EXTRACT TO READ:

** Start **

And blasting Krimma Music!
You guys should know by now that I, for one, have very specific and, erm, “special” taste in music on occasion. Christmas is surely no exception. On the one hand, yes, of course the new Aimee Mann Christmas album is getting a lot of play this year. Of course I’ve been singing along to my share of Bing and Doris and Mahalia and Nat while wrapping gifties (or, more likely, hashing through House Stuff for La Casita, and writing the Introductory Chapter of My Book for conference presentation in February). But with my insane Christmas Music Fetish, I find even my already-questionable taste in music is put to strange tests. I mean, how is it I can hate c(o)untry music, yet stomach Dolly’s “Hard Candy Christmas”? How can I loathe Michael Bolton, Mariah Carey and Whitney Houston, yet condone their presence on my Insane iPod Krimma Playlist?
There’s really only one solution. I need to embrace the badness, to accept my love of the unlovable as something Quintessentially Cheese-tastic (or, as Brookie once dubbed me, “Mme. Le fromage ce des odeurs aiment les pieds stinky”).
I just gotta admit:
Krimma Songs that I shouldn’t love... but I do
“Wonderful Christmastime” – Paul McCartney
I’ve seen, and taken part in, numerous online rumbles in support of this song. Sure, it’s no “Happy Christmas (War is Over)” or anything, you know, good like that. But The Cute Beatle, chirping over a cheese-wad synthesizer, with a sleigh-bell accompaniment, is, well, simply wonderful! It’s just... just... so silly! Open your hearts, you curmudgeons, and let the Wonderful Christmastime in. You won’t be sorry. Or if you can’t do that much, at least attempt the Barenaked Ladies’ abbreviated version, which is a rich and evocative celebration of the true essence of the song. Sorta.
“New Born King” – Pernell Roberts (aka Adam Cartwright)
First, let’s address the more trivial aspects of this particular musical selection. The song is sometimes called “Mary, Mary” (as per the Harry Belafonte album) or “Mary Had a Baby” (which gets it confused with the old spiritual I sang in 4 th grade choir about “the people keep a’comin’ but the train has gone”) as well as “New Born King,” or even “Newborn King,” so it can sometimes make it hard to track down. Not only that, but because it’s also an old spiritual, there are all sorts of modifications and changes with the lyrics. But it usually includes verses about “Mary, Mary had a little baby” and “Mary, what you gonna name your pretty little baby?” and “Some call him David, I think I'll call him Jesus” and “Some call him Manuel, I think I'll call him Jesus” or maybe it’s “Some call him David, I think I’ll call him Manuel” interspersed with variations of “Oh, glory, hallelujah,/Glory be to the new born king.” And the version of this that absolutely gives me gooseflesh and I can listen to on repeat a couple dozen times? Not Harry Belafonte or anything by such-and-such choir or anything with actual artistic integrity, but... um... the one on the Bonanza Christmas Album. Dudes, Adam Fucking Cartwright yodeling an old African-American spiritual should be all kinds of wrong on so many social and political (not to mention aesthetic!) levels, but- Oh, I give up! *punches the repeat button one more time*
“En El Barrio” – El Vez
I adore the El Vez Christmas albums anyway; The Husband-Type Man surprised me with his entire holiday collection some years ago after one of our Annual Krimmamusic Quests at Amoeba, and I don’t know how we lived with only the one bad mp3 of “Mamacita, Donde Esta Santa Claus?” for so long. So, “En El Barrio” is a mix of “In the Ghetto” with “Silent Night,” at least at first. By the end, it turns into “Do You Hear What I Hear?” and “O Holy Night” and eventually “Champagne Supernova” (which becomes the much, much better “Souped-Up Chevy Nova”).

** End **

RAW DATA:
** Start **

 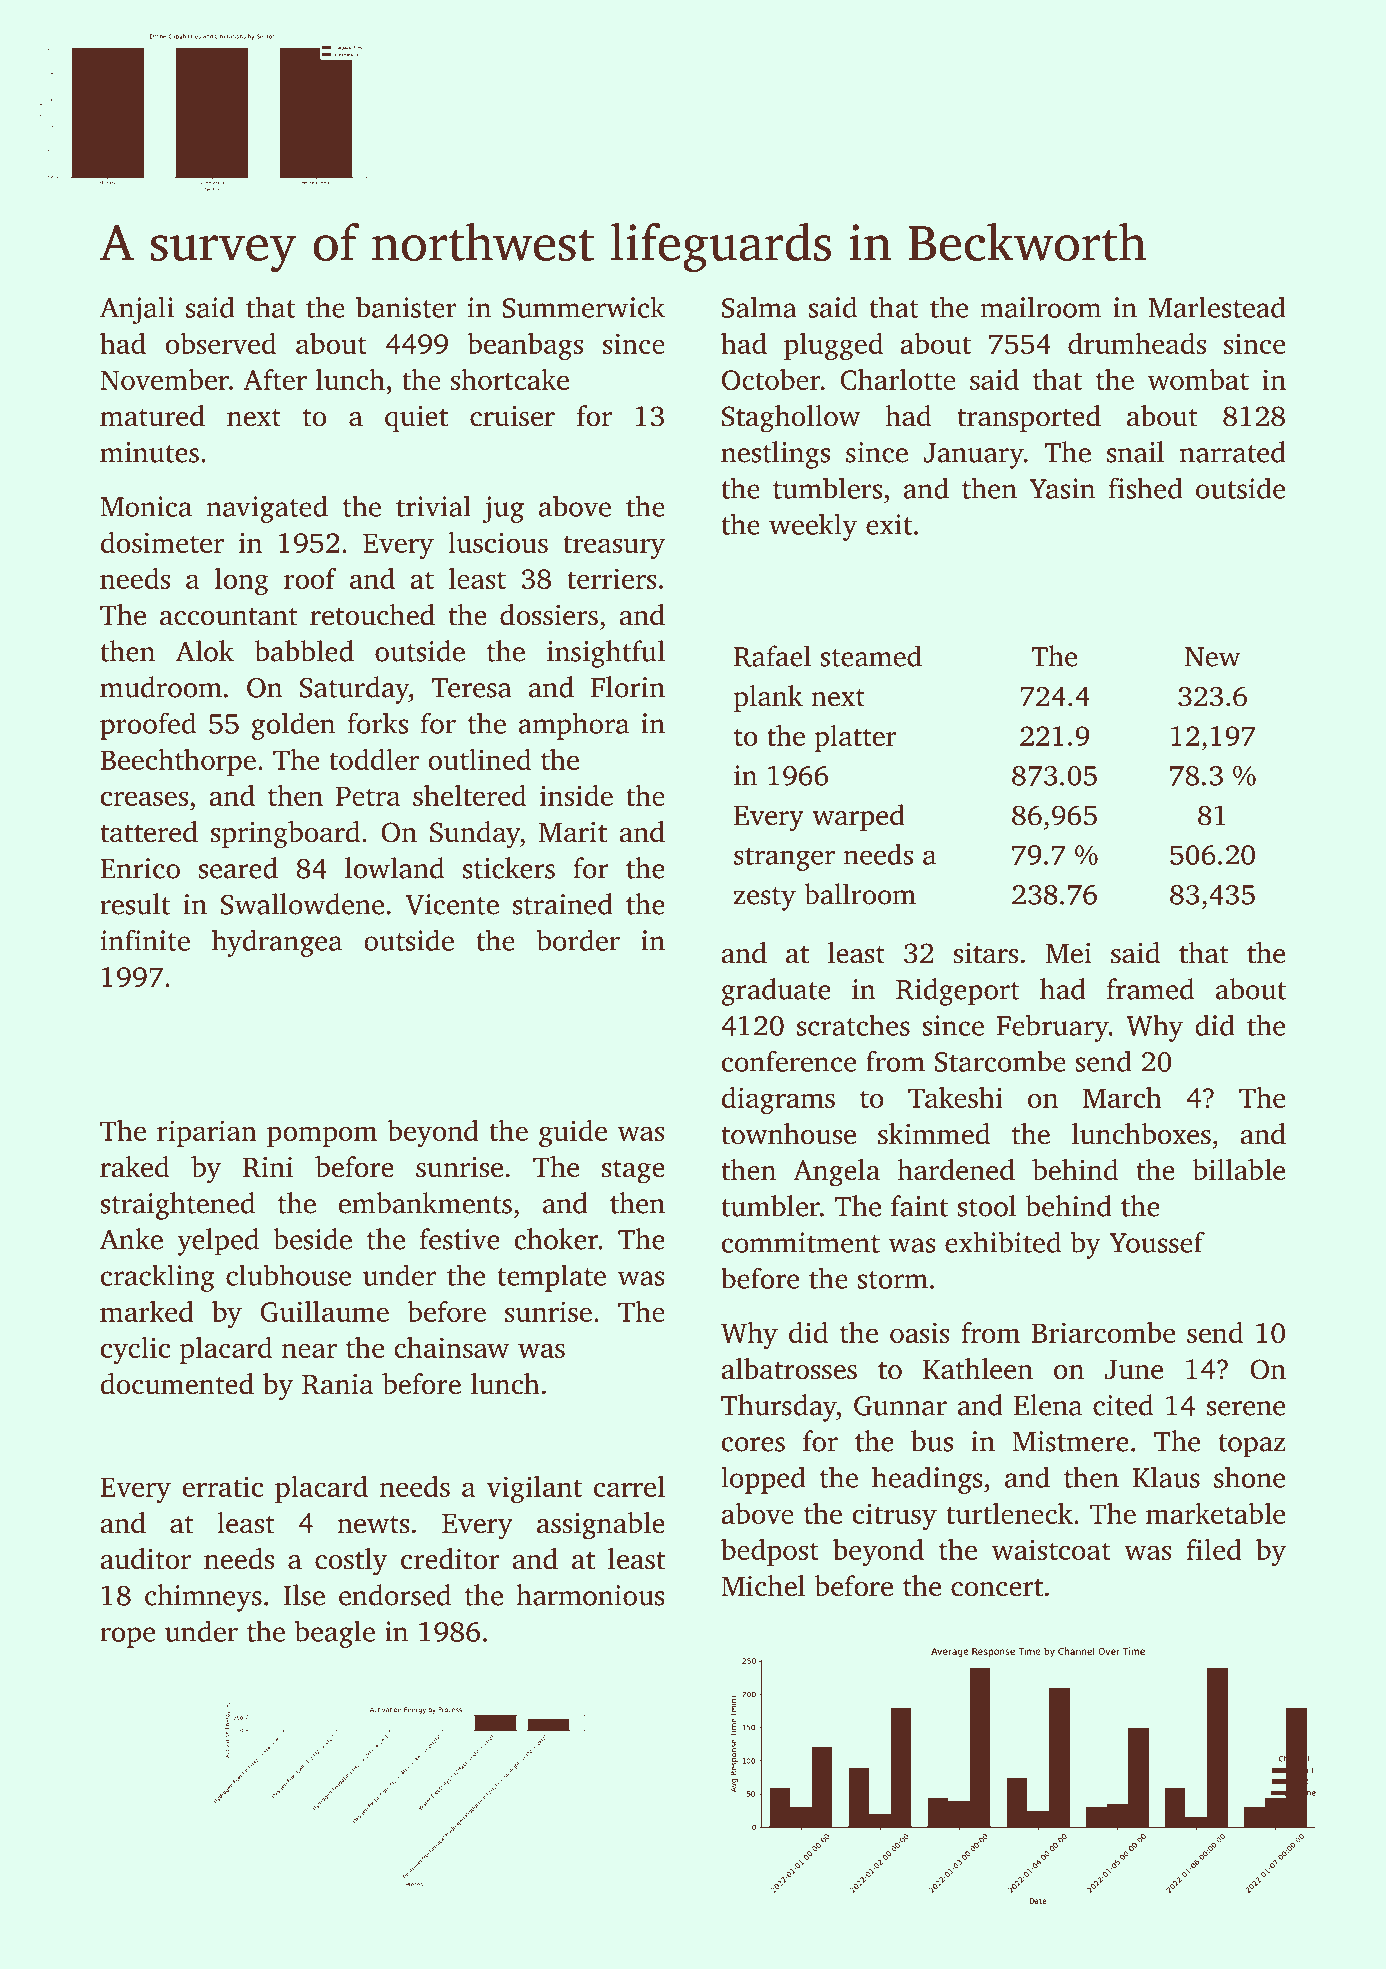 I want to click on Salma, so click(x=759, y=307).
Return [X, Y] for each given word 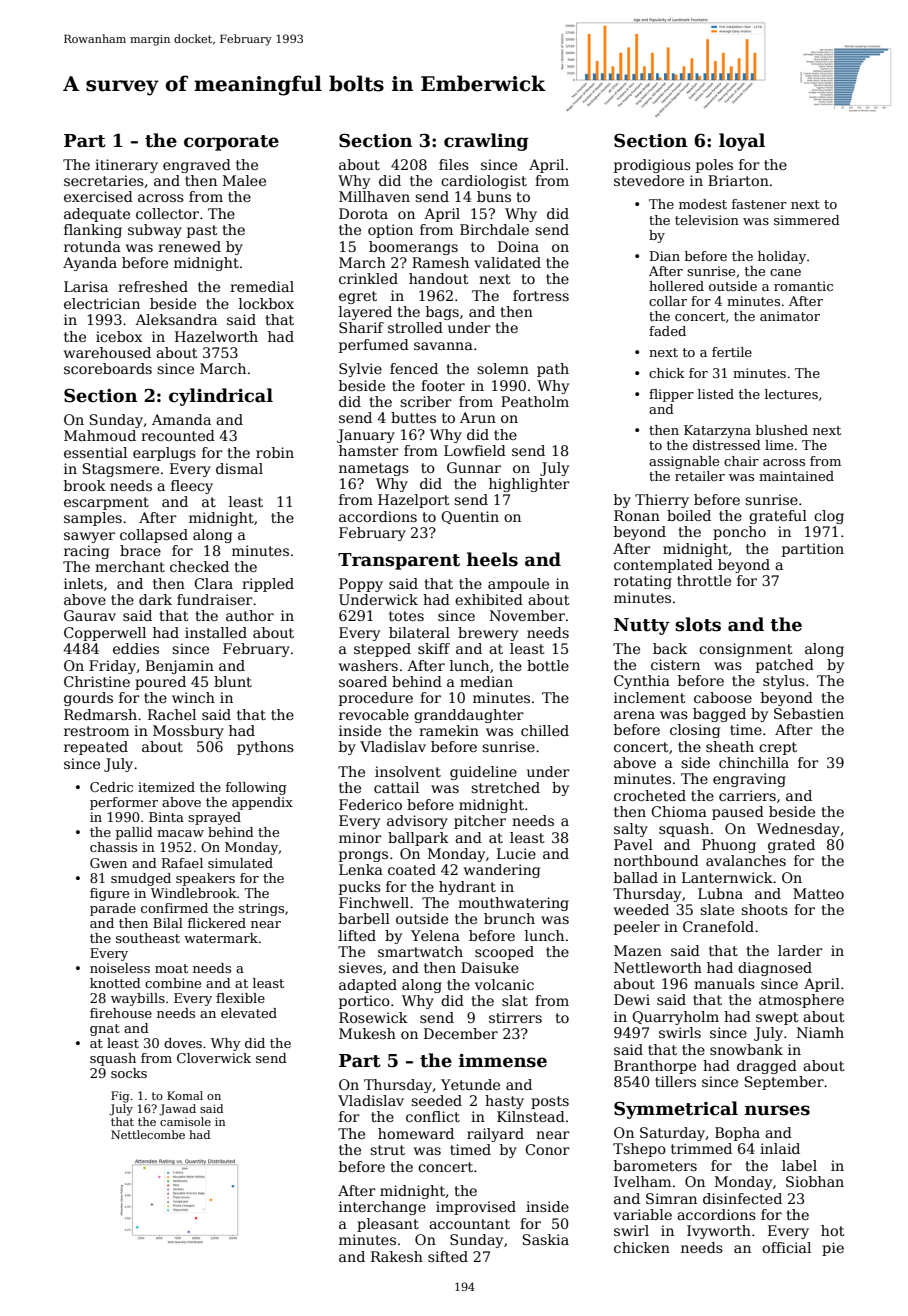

** End **

OBJECTIVES:
**A.** Please translate this sentence from the Christmas music post into Spanish: "Christmas is surely no exception."
**B.** In the Christmas music post, which album holds the version of "New Born King" that the writer plays on repeat?
**C.** Pick up the Christmas music post after its last sentence and keep writing it.

TASK RESPONSES:
**A.** La Navidad no es, sin duda, ninguna excepción.

**B.** The Bonanza Christmas Album.

**C.**
“El Pinata” is a close runner-up, for sheer annoyingness, but really, it can’t compare to “El Barrio.”
“Someday at Christmas” – Jackson Five
I just try to forget, okay? I mean, the little kid on the record isn’t the same monster we know now. So I try to let this song exist separately from what Michael – and Tito and Jermaine and Janet and the whole fucked-up clan – became. Here, they’re just a sweet, happy, cute and earnest boyband, singing a sweet and hopeful song. That’s the only way I can still stomach any Jackson 5. (I also love laughing at their version of “I Saw Mommy Kissing Santa Claus,” because when Lil’ Pre-FUBAR Michael warbles about “what a laugh it would’ve been if daddy would’ve seen Mommy kissing Santa Claus that night!” you know Joe would’ve beaten Katherine’s ass six different times if such a thing would’ve happened, and then beaten Michael a couple times for good measure for telling. Not that any of this is funny, really, but it’s funnier than thinking about the Culties.)
“Fairytale of New York” – The Pogues
Nothing says Krimma like “You scumbag, you maggot, you cheap lousy faggot/ Happy Christmas you arse, I pray God it’s yer last!” And I just wish y’all could’ve seen Gramma’s face the first time she heard that one blasting out of the speakers at our pad....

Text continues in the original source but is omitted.